Brief: Count the lines below that contain the word "accomplish". Reply with the number alone.

+ + + +

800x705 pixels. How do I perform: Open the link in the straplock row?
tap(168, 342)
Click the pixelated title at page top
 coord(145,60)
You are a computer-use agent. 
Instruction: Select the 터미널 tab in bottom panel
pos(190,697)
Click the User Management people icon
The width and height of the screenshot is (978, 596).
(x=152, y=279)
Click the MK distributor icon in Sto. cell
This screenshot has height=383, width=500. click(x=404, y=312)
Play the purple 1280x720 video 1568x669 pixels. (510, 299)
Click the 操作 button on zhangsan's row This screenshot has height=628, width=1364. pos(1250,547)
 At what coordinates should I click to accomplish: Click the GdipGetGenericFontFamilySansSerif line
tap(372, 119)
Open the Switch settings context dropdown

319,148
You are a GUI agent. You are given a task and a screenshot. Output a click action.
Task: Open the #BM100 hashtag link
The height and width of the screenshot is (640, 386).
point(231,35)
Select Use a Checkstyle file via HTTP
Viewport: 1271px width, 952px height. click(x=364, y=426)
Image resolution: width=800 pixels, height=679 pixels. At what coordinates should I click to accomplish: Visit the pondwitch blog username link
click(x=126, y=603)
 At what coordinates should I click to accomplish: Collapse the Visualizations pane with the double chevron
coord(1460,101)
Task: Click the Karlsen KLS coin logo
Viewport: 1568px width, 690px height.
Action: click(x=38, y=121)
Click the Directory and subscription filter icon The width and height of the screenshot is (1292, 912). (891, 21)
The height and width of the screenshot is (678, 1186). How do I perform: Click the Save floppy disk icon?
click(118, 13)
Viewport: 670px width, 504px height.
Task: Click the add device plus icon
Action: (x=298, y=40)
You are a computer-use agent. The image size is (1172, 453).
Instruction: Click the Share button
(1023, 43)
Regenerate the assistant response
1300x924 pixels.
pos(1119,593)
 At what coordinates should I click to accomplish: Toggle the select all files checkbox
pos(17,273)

+ + + +

Answer for the task: 4